*** DATA RECORDS ***

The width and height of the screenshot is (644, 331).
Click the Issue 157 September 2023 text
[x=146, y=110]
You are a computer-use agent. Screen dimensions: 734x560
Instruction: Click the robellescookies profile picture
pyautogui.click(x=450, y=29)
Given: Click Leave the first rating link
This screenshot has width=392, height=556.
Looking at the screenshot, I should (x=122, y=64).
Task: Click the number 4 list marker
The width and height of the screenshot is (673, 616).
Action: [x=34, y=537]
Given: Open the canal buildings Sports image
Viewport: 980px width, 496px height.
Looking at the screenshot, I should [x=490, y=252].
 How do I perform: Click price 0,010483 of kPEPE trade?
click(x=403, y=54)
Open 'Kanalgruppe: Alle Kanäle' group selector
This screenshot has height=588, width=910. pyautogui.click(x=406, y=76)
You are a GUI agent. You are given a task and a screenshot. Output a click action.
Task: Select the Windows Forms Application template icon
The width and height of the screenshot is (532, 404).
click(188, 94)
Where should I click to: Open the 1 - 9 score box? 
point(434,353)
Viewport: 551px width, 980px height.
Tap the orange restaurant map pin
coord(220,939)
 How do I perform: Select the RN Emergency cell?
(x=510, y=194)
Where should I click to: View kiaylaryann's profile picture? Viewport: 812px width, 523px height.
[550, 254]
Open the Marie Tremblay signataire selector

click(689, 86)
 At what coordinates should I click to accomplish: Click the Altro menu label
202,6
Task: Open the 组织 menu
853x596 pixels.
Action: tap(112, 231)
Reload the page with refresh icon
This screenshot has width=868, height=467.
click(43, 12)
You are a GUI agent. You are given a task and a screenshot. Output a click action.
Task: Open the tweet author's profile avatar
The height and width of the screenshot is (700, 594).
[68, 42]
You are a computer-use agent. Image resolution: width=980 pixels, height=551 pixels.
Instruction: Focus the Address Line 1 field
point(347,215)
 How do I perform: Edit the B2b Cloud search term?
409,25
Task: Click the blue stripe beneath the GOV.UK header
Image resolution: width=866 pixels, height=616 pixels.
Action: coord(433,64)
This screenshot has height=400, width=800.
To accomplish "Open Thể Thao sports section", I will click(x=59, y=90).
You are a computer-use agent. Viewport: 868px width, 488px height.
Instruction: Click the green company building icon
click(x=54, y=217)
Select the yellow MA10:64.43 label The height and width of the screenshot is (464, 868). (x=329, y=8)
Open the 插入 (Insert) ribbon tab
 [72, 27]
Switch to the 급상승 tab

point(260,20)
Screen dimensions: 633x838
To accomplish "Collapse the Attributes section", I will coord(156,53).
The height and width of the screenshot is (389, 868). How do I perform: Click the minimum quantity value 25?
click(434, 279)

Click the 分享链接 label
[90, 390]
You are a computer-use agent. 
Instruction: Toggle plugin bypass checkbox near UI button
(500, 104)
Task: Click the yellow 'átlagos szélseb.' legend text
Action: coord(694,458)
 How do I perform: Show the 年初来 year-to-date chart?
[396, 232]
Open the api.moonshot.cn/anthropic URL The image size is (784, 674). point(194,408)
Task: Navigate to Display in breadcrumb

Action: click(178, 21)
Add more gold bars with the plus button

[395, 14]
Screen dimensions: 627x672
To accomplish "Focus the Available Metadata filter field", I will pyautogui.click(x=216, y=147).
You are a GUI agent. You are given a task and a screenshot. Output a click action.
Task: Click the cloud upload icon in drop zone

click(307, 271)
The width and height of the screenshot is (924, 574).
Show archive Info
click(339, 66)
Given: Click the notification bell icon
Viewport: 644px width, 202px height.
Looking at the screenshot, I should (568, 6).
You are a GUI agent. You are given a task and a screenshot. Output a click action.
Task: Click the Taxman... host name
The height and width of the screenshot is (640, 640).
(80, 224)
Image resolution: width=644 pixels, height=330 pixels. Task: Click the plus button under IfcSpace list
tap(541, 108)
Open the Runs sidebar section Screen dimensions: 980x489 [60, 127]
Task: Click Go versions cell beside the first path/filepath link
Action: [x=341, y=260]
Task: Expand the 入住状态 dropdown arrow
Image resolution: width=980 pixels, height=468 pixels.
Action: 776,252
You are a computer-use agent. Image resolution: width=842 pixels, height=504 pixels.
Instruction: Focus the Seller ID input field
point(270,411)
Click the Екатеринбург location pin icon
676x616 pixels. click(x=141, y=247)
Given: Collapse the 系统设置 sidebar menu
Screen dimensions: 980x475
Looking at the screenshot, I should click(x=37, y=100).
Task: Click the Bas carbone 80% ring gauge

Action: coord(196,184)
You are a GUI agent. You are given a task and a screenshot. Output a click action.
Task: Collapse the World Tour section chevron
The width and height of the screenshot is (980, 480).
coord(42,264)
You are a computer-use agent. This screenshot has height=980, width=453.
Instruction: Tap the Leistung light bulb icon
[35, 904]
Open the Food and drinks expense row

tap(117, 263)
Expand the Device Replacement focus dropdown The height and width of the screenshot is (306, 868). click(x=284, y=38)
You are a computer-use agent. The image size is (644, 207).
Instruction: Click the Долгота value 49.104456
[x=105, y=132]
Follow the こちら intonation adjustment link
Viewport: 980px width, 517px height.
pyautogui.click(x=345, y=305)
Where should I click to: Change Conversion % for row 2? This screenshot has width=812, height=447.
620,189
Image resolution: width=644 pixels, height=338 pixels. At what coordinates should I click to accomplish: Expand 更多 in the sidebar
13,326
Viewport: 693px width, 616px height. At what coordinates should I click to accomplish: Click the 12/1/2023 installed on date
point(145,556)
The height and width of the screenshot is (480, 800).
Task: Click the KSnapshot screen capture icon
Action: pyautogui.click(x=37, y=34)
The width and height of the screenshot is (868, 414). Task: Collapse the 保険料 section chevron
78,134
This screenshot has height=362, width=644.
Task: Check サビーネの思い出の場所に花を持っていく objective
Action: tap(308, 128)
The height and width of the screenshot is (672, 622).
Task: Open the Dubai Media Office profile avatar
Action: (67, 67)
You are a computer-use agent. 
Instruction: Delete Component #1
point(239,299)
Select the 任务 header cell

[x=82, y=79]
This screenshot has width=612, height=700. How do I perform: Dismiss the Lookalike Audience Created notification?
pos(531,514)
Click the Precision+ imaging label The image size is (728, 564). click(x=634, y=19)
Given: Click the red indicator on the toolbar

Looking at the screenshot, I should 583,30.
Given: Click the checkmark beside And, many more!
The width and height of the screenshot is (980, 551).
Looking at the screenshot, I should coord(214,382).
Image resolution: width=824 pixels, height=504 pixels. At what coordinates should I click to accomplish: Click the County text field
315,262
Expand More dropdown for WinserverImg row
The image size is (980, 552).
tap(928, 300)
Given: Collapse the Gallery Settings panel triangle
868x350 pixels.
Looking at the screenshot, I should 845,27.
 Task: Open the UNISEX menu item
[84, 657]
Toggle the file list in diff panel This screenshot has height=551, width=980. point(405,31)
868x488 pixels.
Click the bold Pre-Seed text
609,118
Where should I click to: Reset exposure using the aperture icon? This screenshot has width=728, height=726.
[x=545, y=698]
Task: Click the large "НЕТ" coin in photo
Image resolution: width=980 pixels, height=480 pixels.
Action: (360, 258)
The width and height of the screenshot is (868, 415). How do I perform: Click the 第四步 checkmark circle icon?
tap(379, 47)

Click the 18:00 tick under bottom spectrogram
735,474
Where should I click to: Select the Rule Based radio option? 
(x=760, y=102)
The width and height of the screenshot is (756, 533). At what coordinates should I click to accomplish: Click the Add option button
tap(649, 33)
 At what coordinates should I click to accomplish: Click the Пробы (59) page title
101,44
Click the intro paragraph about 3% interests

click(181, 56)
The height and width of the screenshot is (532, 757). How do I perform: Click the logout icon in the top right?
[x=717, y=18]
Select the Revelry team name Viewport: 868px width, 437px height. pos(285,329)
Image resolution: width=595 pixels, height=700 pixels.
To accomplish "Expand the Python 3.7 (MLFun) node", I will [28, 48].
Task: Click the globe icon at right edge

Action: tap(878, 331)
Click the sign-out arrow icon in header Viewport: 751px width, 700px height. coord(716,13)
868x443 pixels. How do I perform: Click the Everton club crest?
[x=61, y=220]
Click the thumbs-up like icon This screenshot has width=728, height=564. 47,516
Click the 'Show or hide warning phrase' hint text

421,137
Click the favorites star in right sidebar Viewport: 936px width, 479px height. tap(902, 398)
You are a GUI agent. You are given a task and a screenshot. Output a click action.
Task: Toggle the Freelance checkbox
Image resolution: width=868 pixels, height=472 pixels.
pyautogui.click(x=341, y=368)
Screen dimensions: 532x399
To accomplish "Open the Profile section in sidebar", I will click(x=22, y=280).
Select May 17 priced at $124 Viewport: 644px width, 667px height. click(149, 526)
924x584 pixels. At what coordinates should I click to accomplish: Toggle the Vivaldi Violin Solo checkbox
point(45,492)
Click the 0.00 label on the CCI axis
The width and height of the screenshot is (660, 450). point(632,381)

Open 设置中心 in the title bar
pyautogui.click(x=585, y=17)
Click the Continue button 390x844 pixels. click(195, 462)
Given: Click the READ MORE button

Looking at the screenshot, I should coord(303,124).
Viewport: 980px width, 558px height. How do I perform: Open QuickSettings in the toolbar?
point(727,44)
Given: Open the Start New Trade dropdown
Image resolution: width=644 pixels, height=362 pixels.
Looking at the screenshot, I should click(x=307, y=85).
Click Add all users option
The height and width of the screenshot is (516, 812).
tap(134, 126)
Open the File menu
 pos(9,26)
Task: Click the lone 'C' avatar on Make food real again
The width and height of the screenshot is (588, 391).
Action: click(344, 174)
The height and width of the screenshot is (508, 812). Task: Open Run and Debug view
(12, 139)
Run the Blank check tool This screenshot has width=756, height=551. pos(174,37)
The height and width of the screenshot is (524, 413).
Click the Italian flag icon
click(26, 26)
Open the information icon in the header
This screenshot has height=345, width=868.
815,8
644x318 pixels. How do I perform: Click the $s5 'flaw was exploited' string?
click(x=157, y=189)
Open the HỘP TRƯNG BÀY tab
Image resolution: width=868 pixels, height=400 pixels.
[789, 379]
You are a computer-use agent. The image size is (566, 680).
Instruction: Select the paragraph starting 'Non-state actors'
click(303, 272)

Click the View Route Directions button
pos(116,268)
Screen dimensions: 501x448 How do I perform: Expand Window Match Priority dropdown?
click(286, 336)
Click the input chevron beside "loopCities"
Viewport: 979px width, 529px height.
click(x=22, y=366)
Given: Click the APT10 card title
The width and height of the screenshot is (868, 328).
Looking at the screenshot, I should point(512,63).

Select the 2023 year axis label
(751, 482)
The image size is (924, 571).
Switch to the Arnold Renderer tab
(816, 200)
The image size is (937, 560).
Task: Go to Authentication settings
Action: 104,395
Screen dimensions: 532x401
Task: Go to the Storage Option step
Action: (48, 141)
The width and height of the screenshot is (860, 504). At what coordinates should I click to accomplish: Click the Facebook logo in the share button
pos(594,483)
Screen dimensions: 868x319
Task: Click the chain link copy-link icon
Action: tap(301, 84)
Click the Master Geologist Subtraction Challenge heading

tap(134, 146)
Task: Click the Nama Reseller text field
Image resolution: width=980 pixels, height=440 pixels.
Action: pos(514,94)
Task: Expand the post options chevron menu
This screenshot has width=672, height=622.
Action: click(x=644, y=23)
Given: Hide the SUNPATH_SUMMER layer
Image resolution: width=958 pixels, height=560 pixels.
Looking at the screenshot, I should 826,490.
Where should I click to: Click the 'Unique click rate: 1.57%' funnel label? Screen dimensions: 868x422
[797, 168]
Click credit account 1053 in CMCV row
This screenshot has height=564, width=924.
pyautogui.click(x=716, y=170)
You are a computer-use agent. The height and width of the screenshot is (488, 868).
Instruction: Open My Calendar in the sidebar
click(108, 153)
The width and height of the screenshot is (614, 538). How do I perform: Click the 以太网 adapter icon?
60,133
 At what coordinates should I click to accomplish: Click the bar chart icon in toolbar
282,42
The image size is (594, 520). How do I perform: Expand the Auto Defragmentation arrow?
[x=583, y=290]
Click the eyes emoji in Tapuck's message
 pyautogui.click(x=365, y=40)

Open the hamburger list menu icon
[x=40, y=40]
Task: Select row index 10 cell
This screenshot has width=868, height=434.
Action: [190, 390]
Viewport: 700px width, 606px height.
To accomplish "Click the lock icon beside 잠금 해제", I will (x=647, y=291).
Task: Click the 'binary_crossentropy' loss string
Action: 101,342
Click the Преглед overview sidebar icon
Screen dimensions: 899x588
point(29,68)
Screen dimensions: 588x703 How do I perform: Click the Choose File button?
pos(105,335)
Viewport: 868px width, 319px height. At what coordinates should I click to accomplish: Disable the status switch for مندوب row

*** End of DATA RECORDS ***

### ACTIVITY
Line count for the word "computer": work out how many lines of the data above include it, and reply with that number alone.

### ANSWER TO THE EXERCISE
10